▶ **RECORD LIST**:
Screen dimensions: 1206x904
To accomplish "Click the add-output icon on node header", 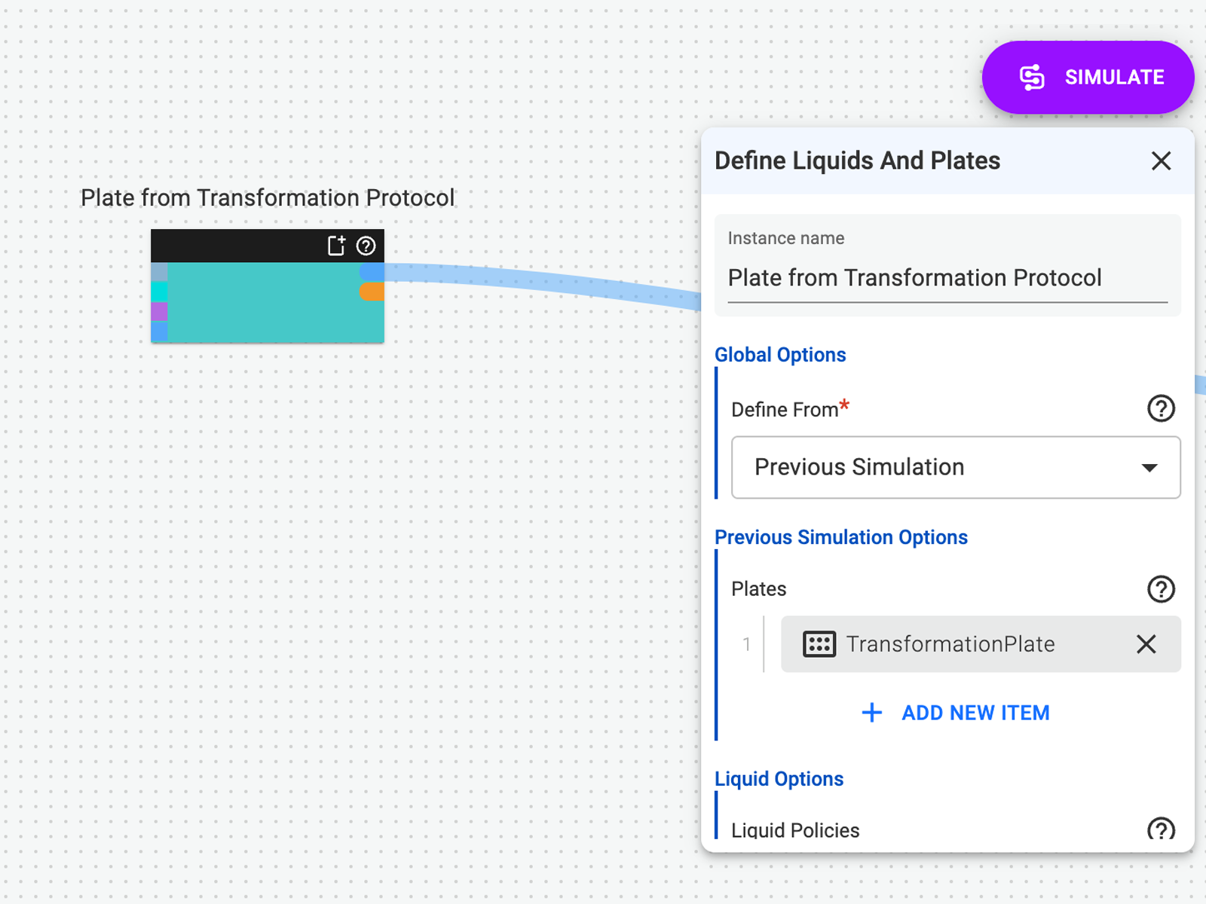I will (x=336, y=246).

...

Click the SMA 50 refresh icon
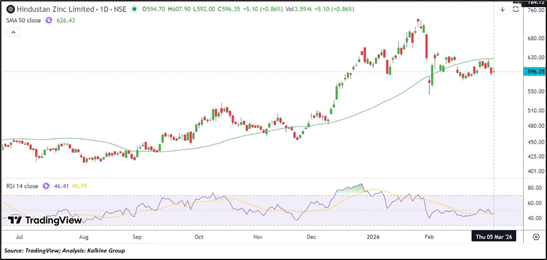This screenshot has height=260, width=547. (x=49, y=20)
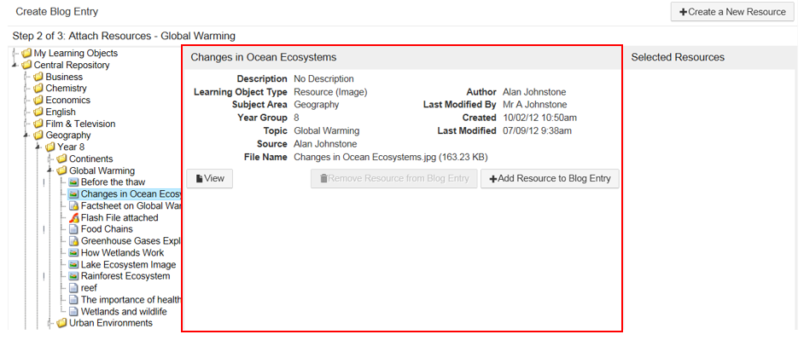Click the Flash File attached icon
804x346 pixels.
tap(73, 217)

---

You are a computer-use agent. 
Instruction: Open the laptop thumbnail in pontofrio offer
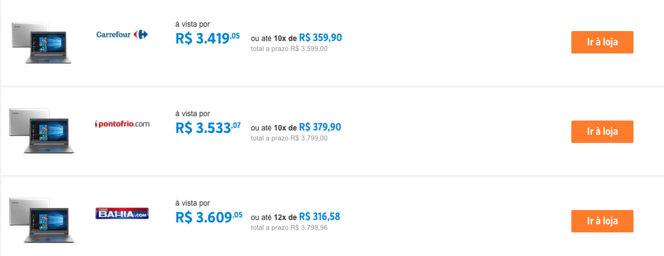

▶ **WHAT THIS TASK INVOLVES**: Begin at the line that has "You are a computer-use agent." and stop after the line that has "Instruction: Open the", then write out those lines again without changing anything.

▶ **FULL RESPONSE**:
You are a computer-use agent. 
Instruction: Open the laptop thumbnail in pontofrio offer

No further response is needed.